Goal of the exercise: Write out the stretch of lines below that begins at the line with "You are a GUI" and ends at the line with "Image resolution: width=1124", including both, exactly as given and nothing more.

Exercise input:
***
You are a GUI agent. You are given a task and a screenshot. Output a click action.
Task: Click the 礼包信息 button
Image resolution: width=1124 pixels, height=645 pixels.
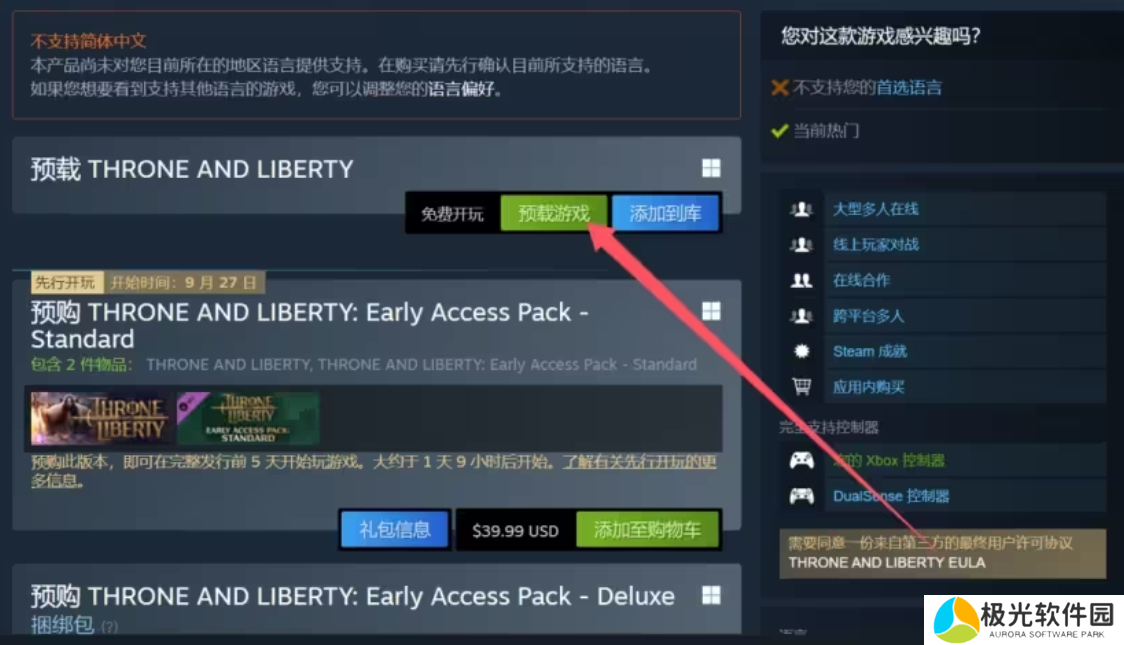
***
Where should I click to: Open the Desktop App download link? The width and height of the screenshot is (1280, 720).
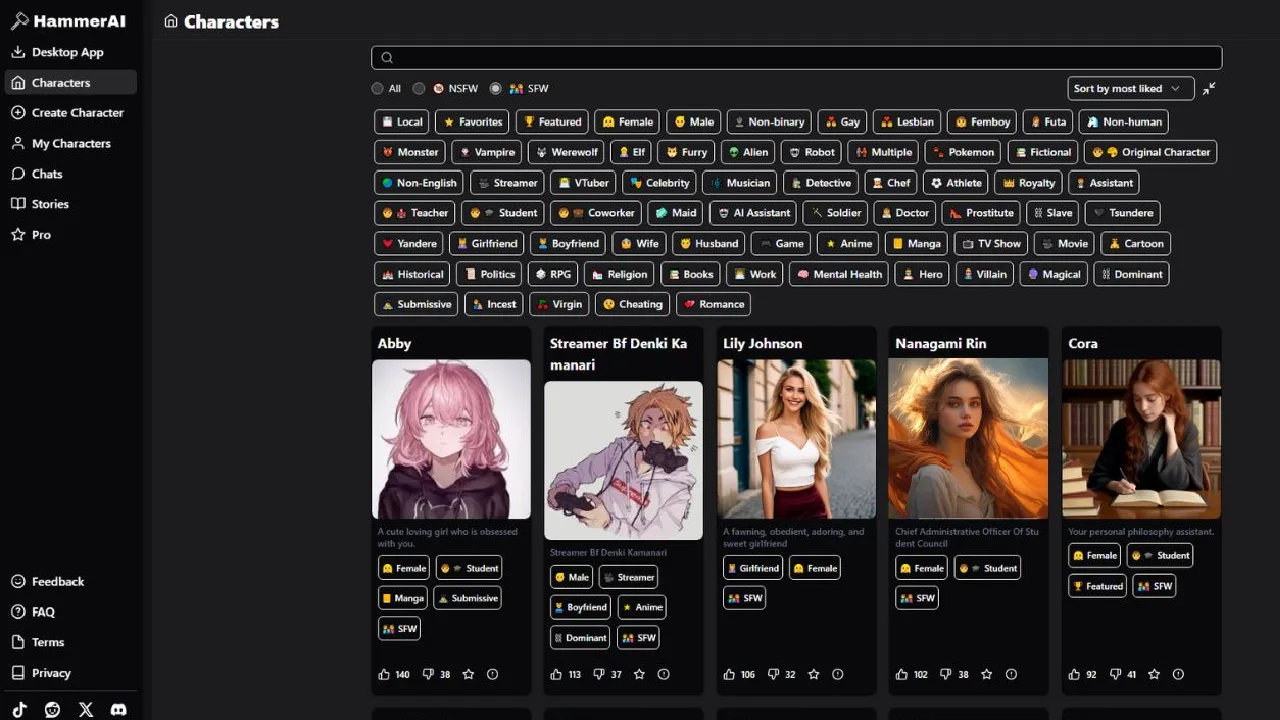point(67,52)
***
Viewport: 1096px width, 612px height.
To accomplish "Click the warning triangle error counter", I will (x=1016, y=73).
***
Solved exercise:
You are a GUI agent. You are given a task and a screenshot. Output a click action.
Task: Click the 礼包信息 button
Image resolution: width=1124 pixels, height=645 pixels.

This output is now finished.